Spannend daran fand ich den toten Winkel in dieser Art von Auseinandersetzung. Denn die Empörung und Enttäuschung äußerten oft feministische Frauen, die sich selbst darüber aufgeregt hatten, dass an sie von Männern ähnliche Ansprüche gestellt wurden.
Frauenbewegungen in Deutschland, in ihrer Zusammensetzung „mehrheitsdeutsch“ und mittelschichtsgeprägt, beschäftigen sich zu der Zeit kaum mit existenziellen Fragen, die Migrantinnen betreffen: das Recht zu bleiben, ein eigenständiges Aufenthaltsrecht oder den Zugang zu Bildung und zum Arbeitsmarkt zu erkämpfen, einen Umgang mit Erfahrungen von subtilen und offenen Ausgrenzungen, Marginalisierung und Rassismus zu finden.

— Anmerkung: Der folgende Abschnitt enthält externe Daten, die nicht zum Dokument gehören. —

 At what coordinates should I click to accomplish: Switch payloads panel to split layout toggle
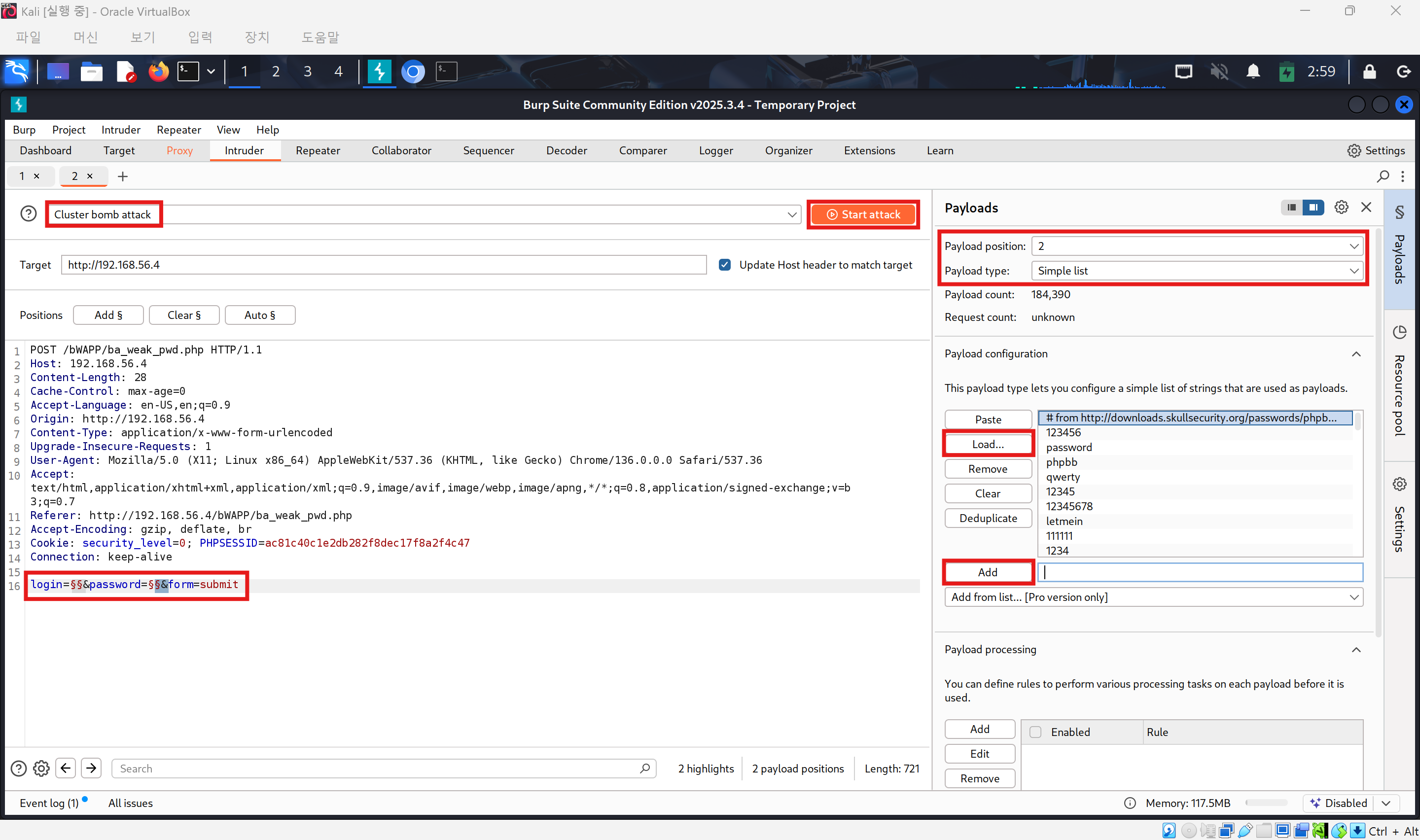[1313, 208]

Efthimia: In dem auf ein solidarisches Miteinander ausgerichteten Aushandlungsraum treten die Beteiligten in zwei Staatszugehörigkeitsgruppen, in der Gegenüberstellung der „deutschen“ und dem homogenierten Anteil der „ausländischen“ Frauen, auf. Magst Du vielleicht näher auf die Bezeichnungspolitiken eingehen, sie historisch bzw. politisch in die Zeit der 1980er oder früher kontextualisieren?
Annita: „Ausländische Frauen“ bzw. „ausländische Feministinnen“ und „deutsche Frauen“ oder „deutsche Feministinnen“ waren gängige Begriffe der Zeit, die ich hier im Rückblick auf diese Phase auch so benutze und die aus heutiger Sicht undifferenziert klingen mögen. Es waren Versuche, Macht- und Statusdifferenzen zu markieren bzw. vermeintliche Egalität oder Harmonisierungstendenzen durch eine Subsumierung unter den Begriff „Frauen“ oder „Feministinnen“ aufzubrechen.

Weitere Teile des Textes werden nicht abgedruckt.